Inhibition of NQO2 variants by resveratrol. (a) Dixon plots showing the inhibition of NQO2-F47 and NQO2-L47 (2.5 nM) by resveratrol with DCPIP (70 μM) and two different concentrations of NRH (50 and 100 μM). These plots were used to estimate K_i,app. (b) Non-linear fits to Eq. (3) which were used to determine whether, or not, the inhibition was cooperative and, if so, the value of the Hill coefficient (h) – see Section 2.3. The rates of DCPIP (70 μM) reduction by NRH (50 μM) in the presence of a range of concentrations of resveratrol was measured with both variants (2.5 nM).
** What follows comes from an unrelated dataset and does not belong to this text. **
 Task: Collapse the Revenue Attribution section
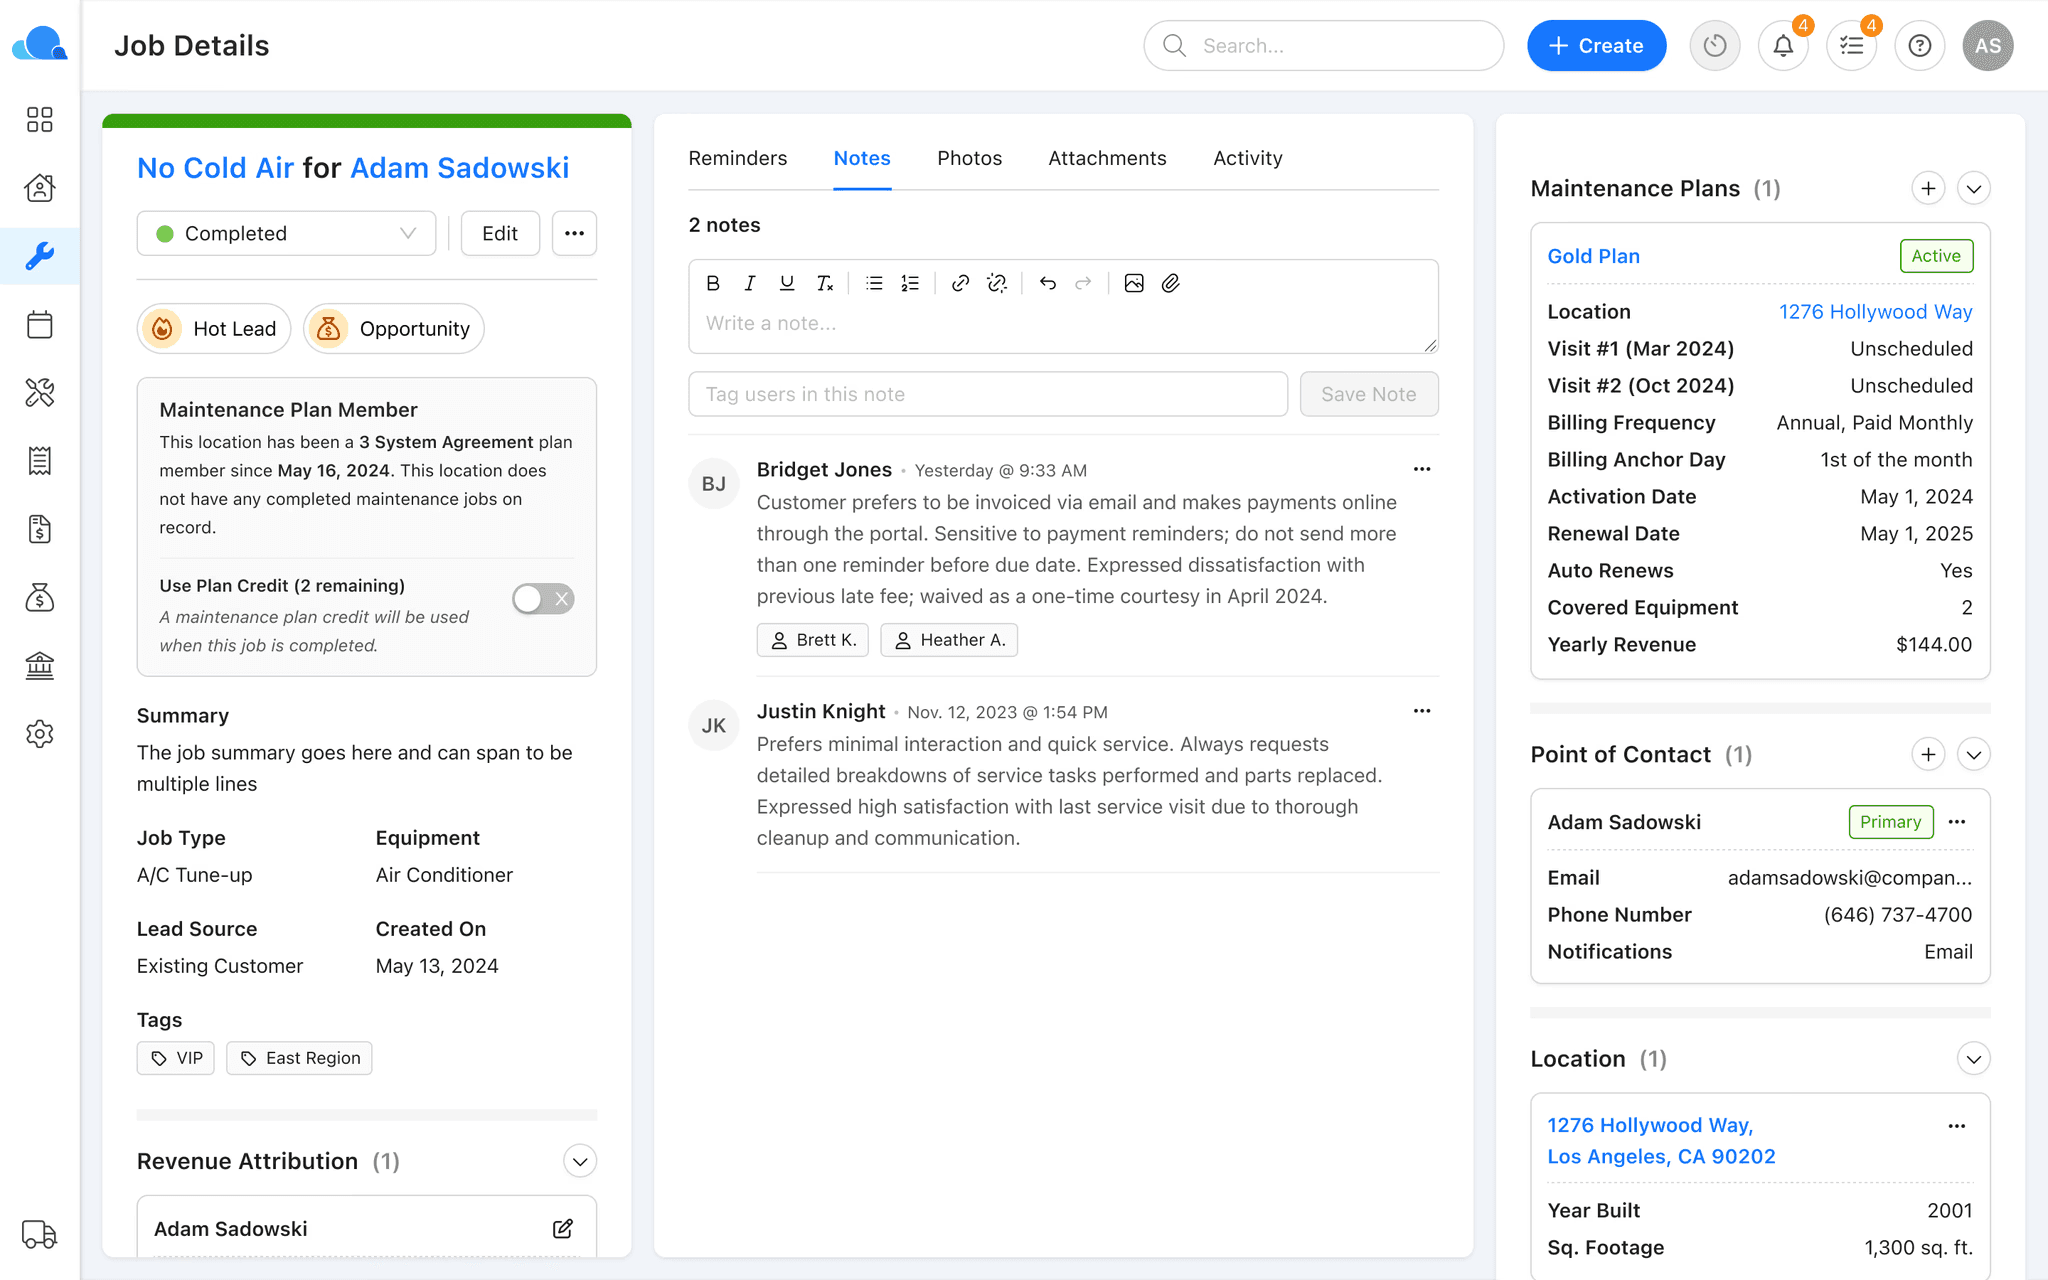[580, 1161]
In both (a) and (b), each point represents the mean of three determinations (same enzyme preparation, same diluted stock) and the error bars the standard errors of these means.

Supplementary figure S4

Limited proteolysis of human NQO2 variants. (a) Limited proteolysis of the two NQO2 variants (35 μM) with trypsin (0, 10, 35, 60, 90, 360, 630, 900 nM; 30 min at 37 °C) showed a greater effect on NQO2-L47 than NQO2-F47. (b) Limited proteolysis of the two NQO2 variants (35 μM) with subtilisin (0, 10, 35, 60, 90, 360, 630, 900 nM; 30 min at 37 °C) showed a greater effect on NQO2-L47 than NQO2-F47. In both (a) and (b), the sizes of molecular mass markers (lane M) are shown to the left of the gel in kDa.

Supplementary figure S5

Thermal scanning fluorimetry of human NQO2 variants in the presence of resveratrol. First derivative TSF scans for the thermal denaturation of both variants (0.5 μM) in the presence of resveratrol (5.12 μM).